'Gótico americano' es el nombre de uno de los cuadros más icónicos de los Estados Unidos. Exhibido por primera vez en Chicago en 1930, retrata a una pareja de finqueros con miradas indescifrables y posturas desafiantes. Es el retrato escogido por la revista Foreign Affairs para ilustrar la portada de su número reciente, dedicado al “poder del populismo”.
La identificación del cuadro de Grant Wood (1891-1942) con el populismo norteamericano está lejos de ser novedosa. Pero puede sorprender a quienes han solido ver el populismo como una manifestación exclusiva de Latinoamérica. “No hay tangos en esta pareja”, dice Thomas Hoving en su biografía sobre el cuadro, al ubicarlo en el mapa de Estados Unidos. Ningún parecido con los Perón, símbolos del populismo clásico en nuestra región.

**DATOS REGISTRADOS**

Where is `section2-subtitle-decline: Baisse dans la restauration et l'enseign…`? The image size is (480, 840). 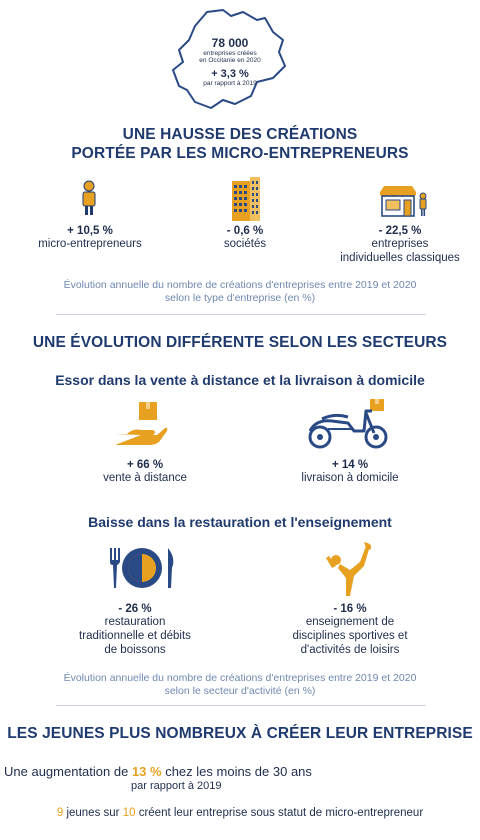 section2-subtitle-decline: Baisse dans la restauration et l'enseign… is located at coordinates (240, 522).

**TAREAS**
(a) Responde estas preguntas sobre el texto del cuadro 'Gótico americano':
(i) ¿En qué ciudad y en qué año se exhibió el cuadro por primera vez?
(ii) ¿Qué revista lo eligió para la portada de un número dedicado al "poder del populismo"?
(iii) ¿Quién es el autor de la biografía sobre el cuadro que se cita?
(b) Prosigue el texto sobre el cuadro 'Gótico americano' a partir de su última oración.
El material es independiente del texto sobre el cuadro 'Gótico americano'.

**RESPUESTAS**
(a)
(i) En Chicago, en 1930.
(ii) Foreign Affairs.
(iii) Thomas Hoving.

(b)
Hay una historia paralela del 'Gótico americano', de sus reproducciones y adaptaciones, de acuerdo con las distintas circunstancias a lo largo del tiempo. Esta vez, Foreign Affairs vistió al hombre protagonista de la pintura con esa gorra roja que Donald Trump usó durante su campaña presidencial. Entre los siete artículos que la revista dedica al populismo, solo uno trata de América Latina para contrastar su relativo opacamiento regional frente a su resurgimiento en “el resto del mundo”.
¿Resto del mundo? Es mejor no exagerar. Pero es cierto que el fenómeno se ha recrudecido en Europa y Estados Unidos. En Asia, como escribe Fareed Zakaria, el populismo parece ausente. Sus manifestaciones, a la derecha y a la izquierda, son evidentes sin embargo en Hungría, Grecia, España, Gran Bretaña y, por supuesto, los Estados Unidos.
Quizás lo más sorprendente de esta racha de populismos sean sus defensores intelectuales, y entre sectores que se dicen progresistas en los mismos Estados Unidos.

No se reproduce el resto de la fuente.